Les dépositions en 2007 de certains témoins devant le Tribunal pénal pour l’ex-Yougoslavie – qui a fini, des années plus tard, par condamner une partie de la direction serbe et croate pour crimes de guerre et crimes contre l’humanité – décrivaient des Occidentaux au front qui ne répondaient pas aux armées ni aux milices locales et circulaient en vêtements coûteux avec des fusils de chasse.
Outre des Italiens et des Nord-Américains, ils mentionnaient des Russes, des Autrichiens, des Allemands, des Anglais et des Espagnols, au milieu de volontaires et de mercenaires venus combattre aux côtés des nationalistes serbes.
Le tournant, toutefois, « n’est intervenu qu’en 2022 grâce à un documentaire », souligne Gavazzeni.
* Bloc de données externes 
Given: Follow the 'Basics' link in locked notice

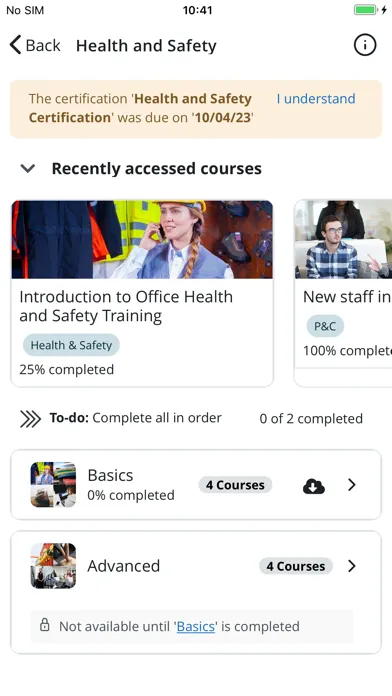Looking at the screenshot, I should (196, 626).
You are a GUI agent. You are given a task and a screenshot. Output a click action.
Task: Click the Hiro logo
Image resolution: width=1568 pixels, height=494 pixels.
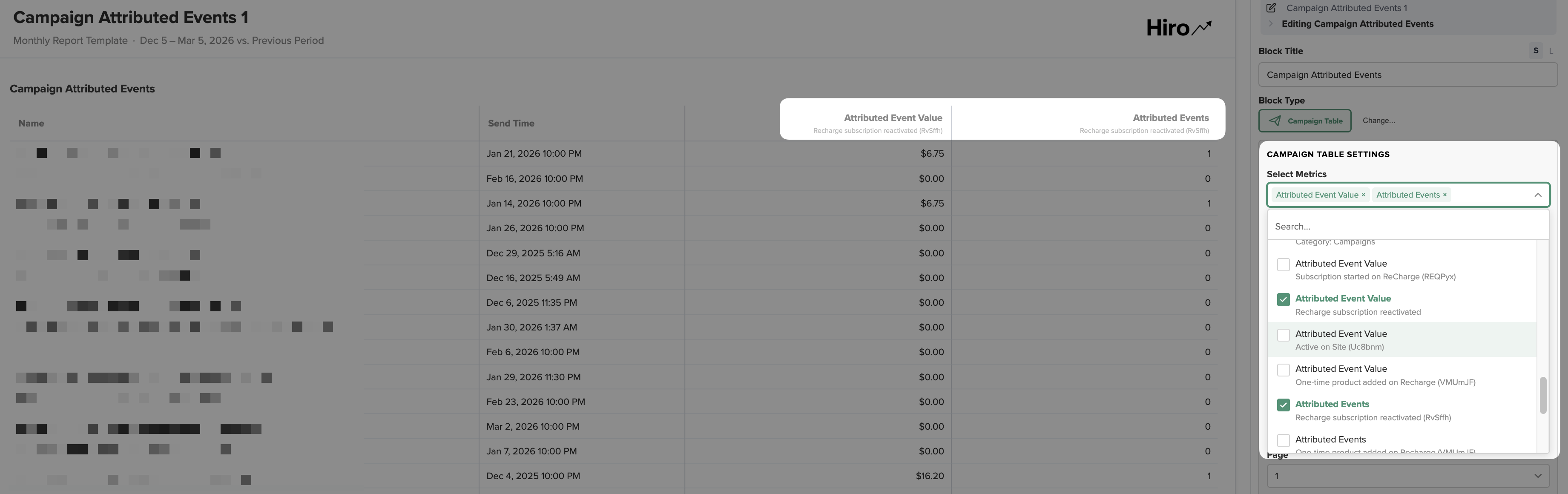point(1178,27)
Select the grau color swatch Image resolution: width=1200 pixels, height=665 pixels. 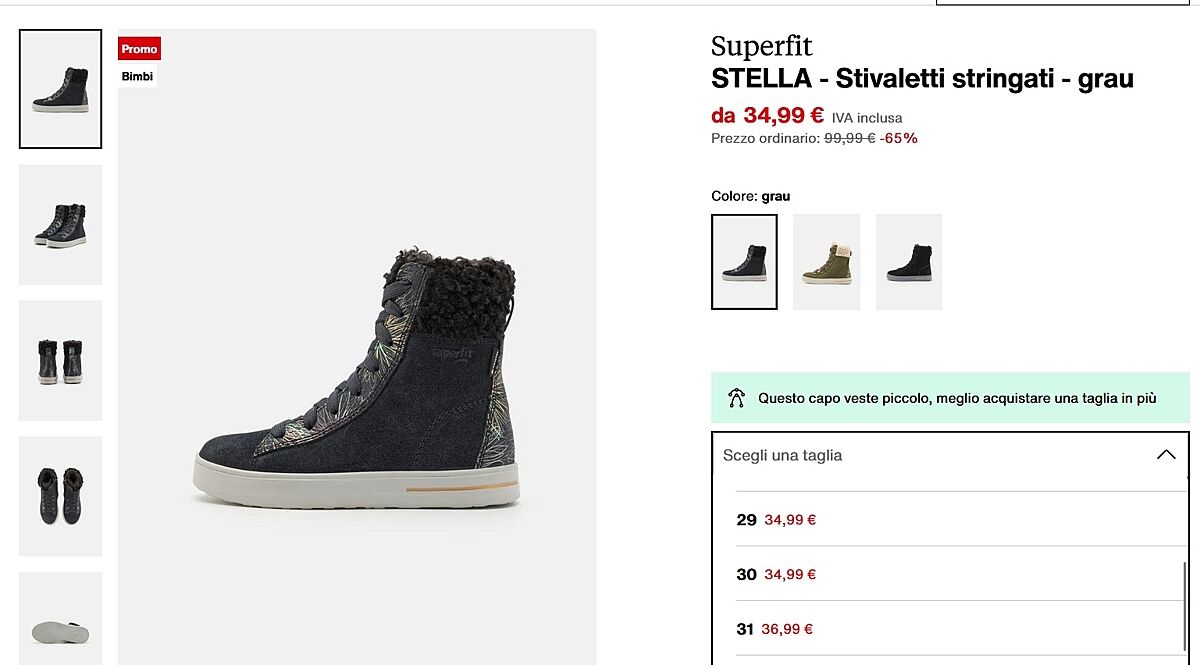tap(744, 262)
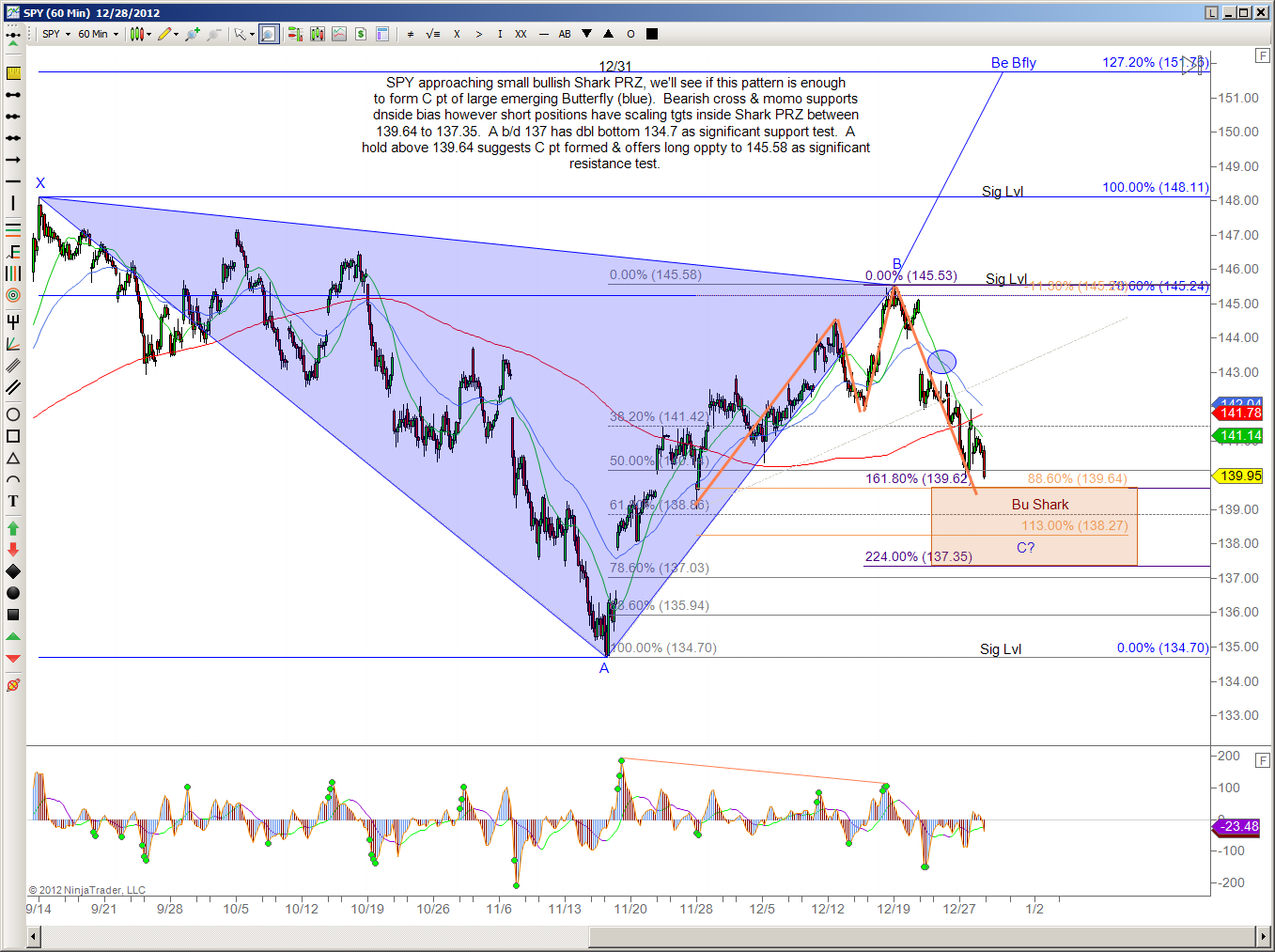1275x952 pixels.
Task: Open the chart style dropdown arrow
Action: [x=149, y=34]

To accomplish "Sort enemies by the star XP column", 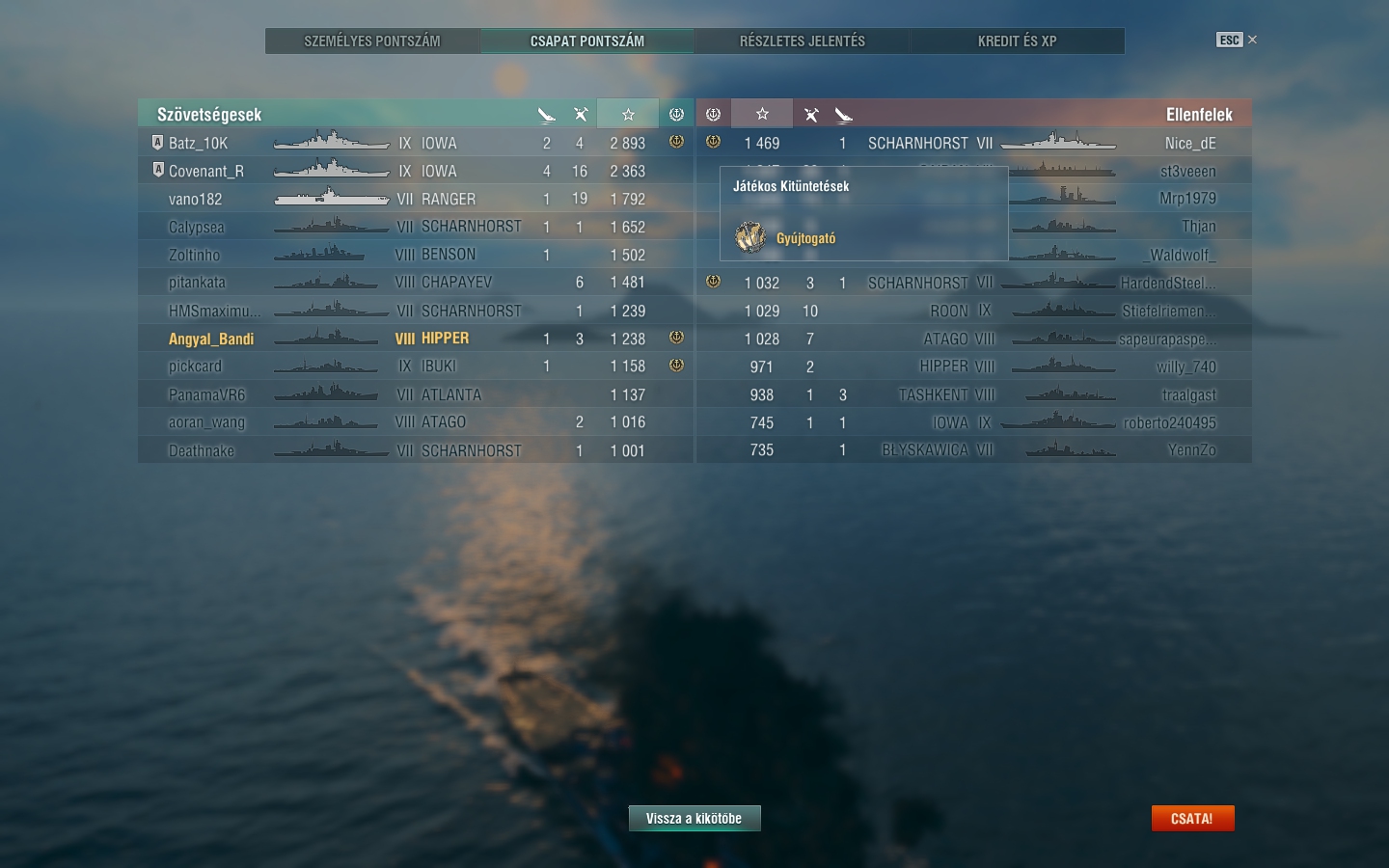I will (762, 114).
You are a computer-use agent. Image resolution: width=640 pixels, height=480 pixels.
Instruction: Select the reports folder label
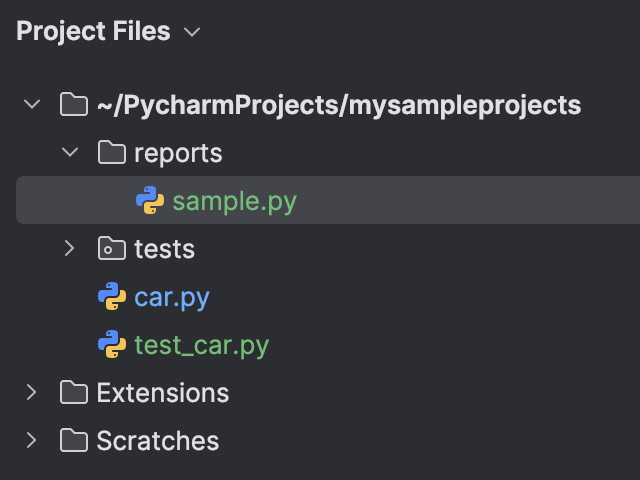(x=178, y=153)
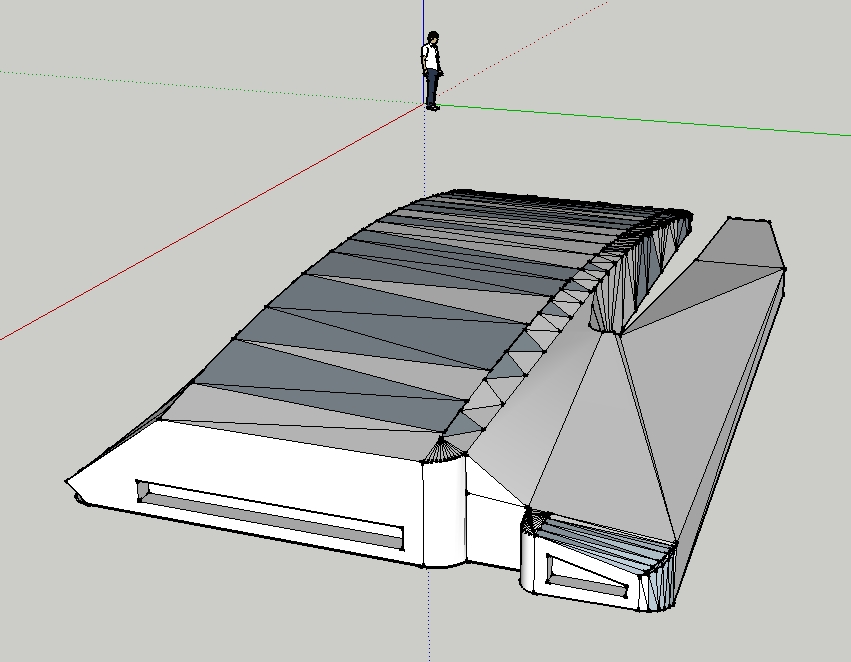Select the long window recess on front wall

pos(270,513)
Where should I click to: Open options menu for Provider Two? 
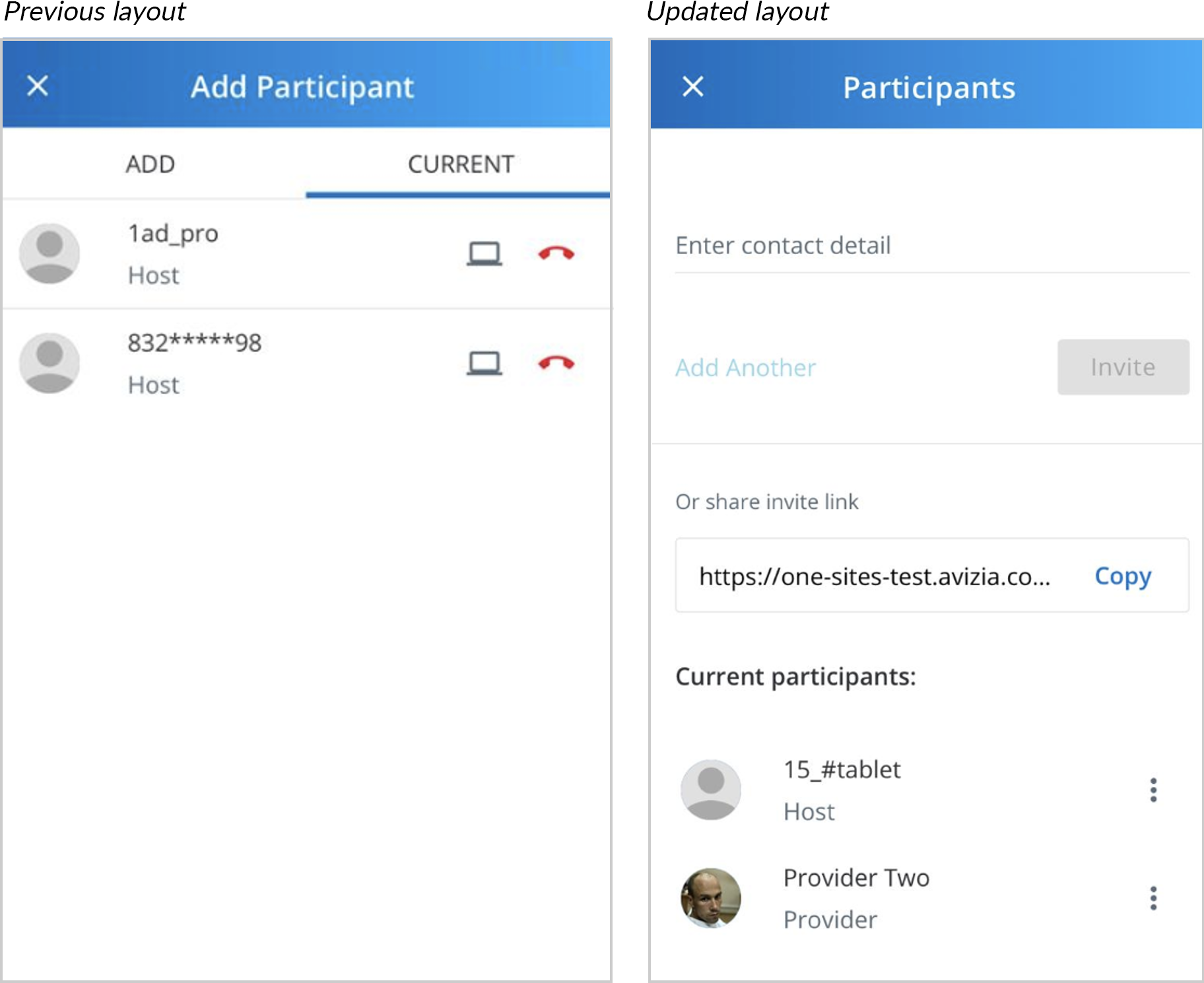coord(1153,898)
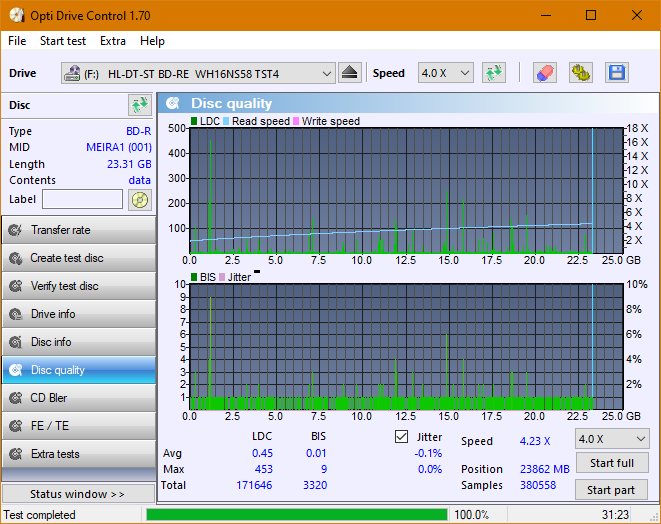Viewport: 661px width, 524px height.
Task: Expand the Status window panel
Action: tap(78, 494)
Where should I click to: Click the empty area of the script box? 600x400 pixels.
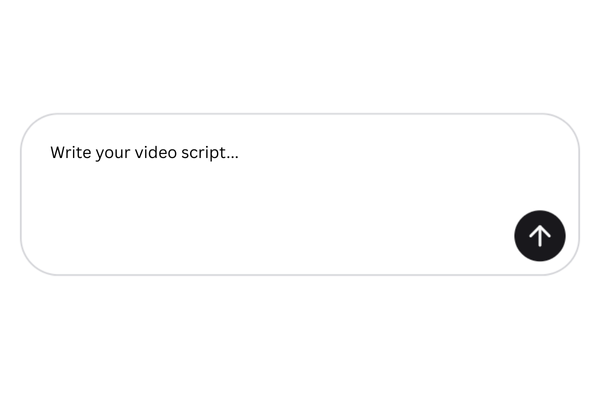300,220
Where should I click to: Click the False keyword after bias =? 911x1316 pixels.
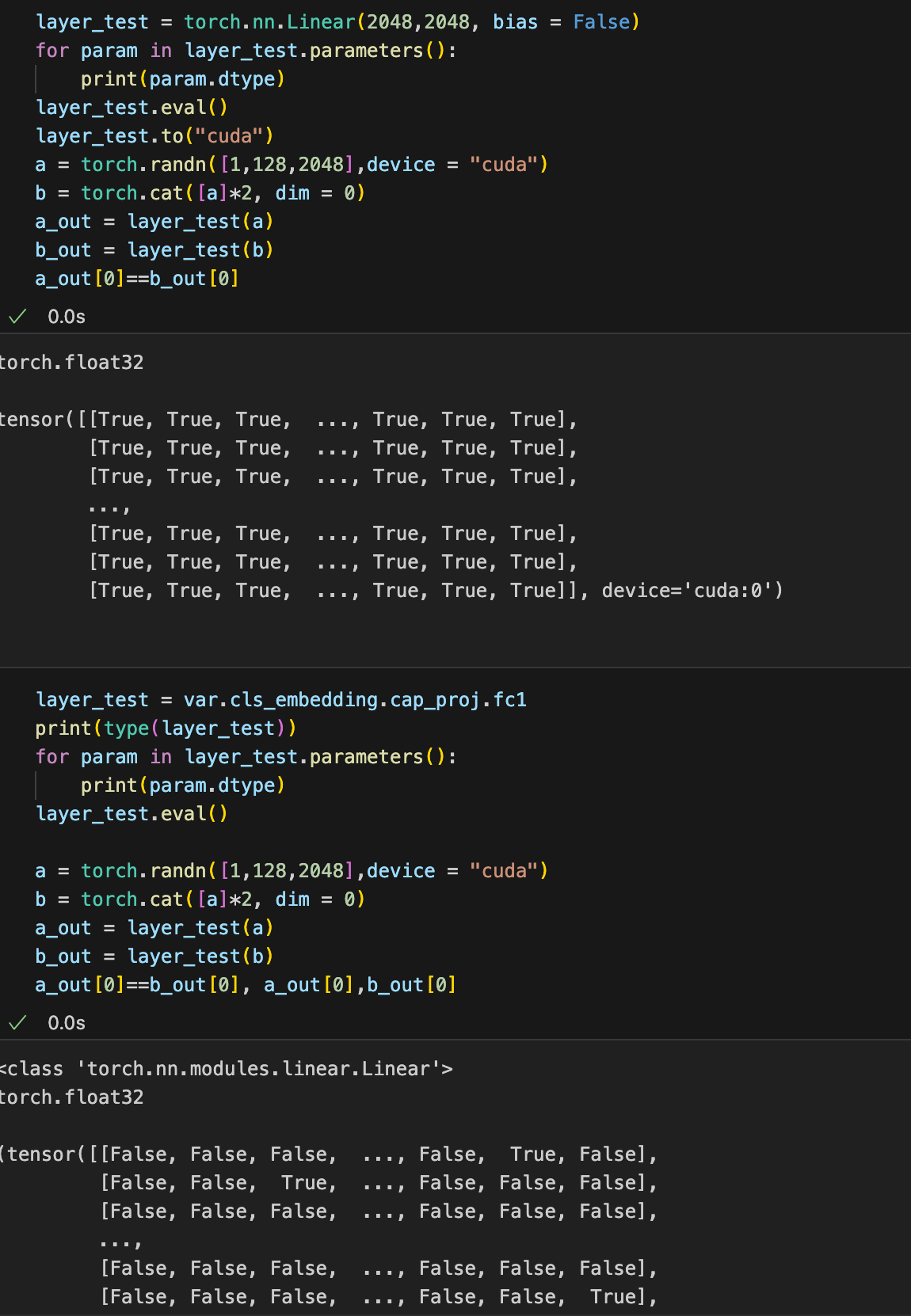click(x=601, y=22)
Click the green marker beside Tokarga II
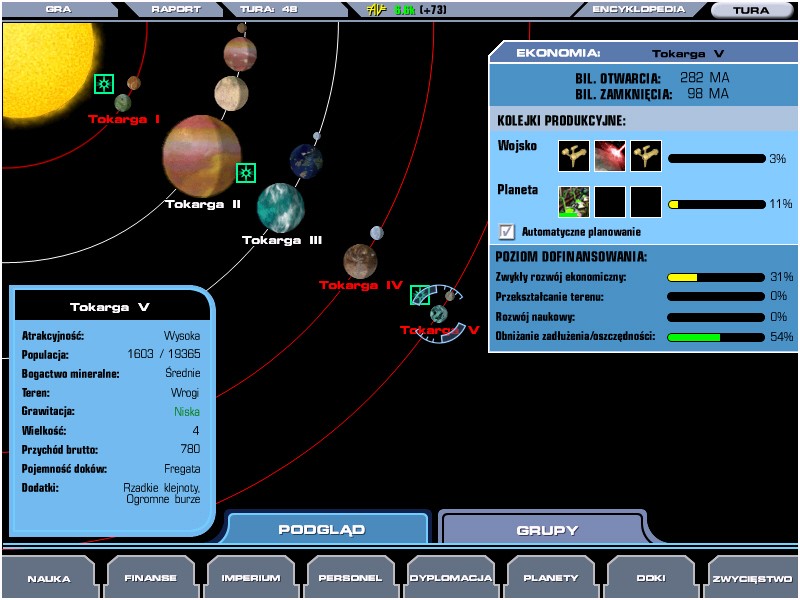800x600 pixels. [246, 173]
Les premiers témoignages publics sur les snipers dans « Sarajevo Safari »
Il s’agit de Sarajevo Safari, du réalisateur slovène Miran Zupanic. Le film contient les déclarations d’un militaire des services de renseignement serbes en poste à Sarajevo à l’époque, qui avait appris d’un prisonnier serbe l’existence de cinq étrangers, dont trois Italiens et probablement deux accompagnateurs désireux de tirer sur des civils.
Il affirmait aussi que les services de sécurité serbes se trouvaient derrière ce trafic de chasseurs. Un autre ex-militaire ajoute s’être entretenu avec des groupes de snipers étrangers, « des gentlemen de 35 à 45 ans », et les avoir vus à l’œuvre au moins sept fois.
Les services de renseignement bosniens ont donc averti les autorités et le service de renseignement militaire en Italie, « et la réponse, quelques mois plus tard, fut qu’ils avaient été renvoyés chez eux et que l’organisation des safaris avait été démantelée », a rappelé Gavazzeni lors d’une présentation à la presse étrangère fin mai à Milan, avant de préciser que « cette dernière information était fausse ».
La note adressée aux autorités italiennes et leur réponse, ainsi que l’absence de mesures ultérieures pour contrer le phénomène, ont été confirmées par un diplomate italien en poste à Sarajevo à l’époque.
Une autre source de Les snipers du week-end l’a également fait. C’est un ancien agent secret rebaptisé « l’Innominato », selon lequel « nos services étaient au courant de ce qui se passait », mais « étaient trop occupés à autre chose » dans le chaos de la guerre civile.
Les services français étaient eux aussi au courant, et pourtant, « si cette information était sortie, cela aurait signifié discréditer des personnes » occupant des positions en vue et, dès lors, avance aujourd’hui Gavazzeni, « à peu près tous les services des pays occidentaux sont restés silencieux ».
Dans les propos des personnes interrogées dans le livre, on retrouve en effet des réticences, des ambiguïtés et une omerta généralisée, alimentées par la crainte inspirée par leurs communautés d’appartenance.
Quels développements attendre des enquêtes en Europe
Jusqu’ici, ce sont surtout des clients qui ont été identifiés. Mais l’Innominato a fourni aux magistrats de Milan des noms et des détails sur l’organisation et des témoins se sont manifestés, dans un effet domino qui complète le tableau dressé dans Les snipers du week-end.
Un autre point devra également être élucidé : la mort de certains de ces chasseurs, à la suite de quelque chose qui aurait mal tourné sur le front, pour lesquels de faux certificats de décès pour AVC ou infarctus étaient rédigés, a raconté le Français.
Les magistrats qui enquêtent sur l’affaire se rencontreront prochainement pour échanger des informations, à l’occasion d’une réunion le 29 juin d’Eurojust, l’agence de l’UE pour la coopération judiciaire, basée à La Haye.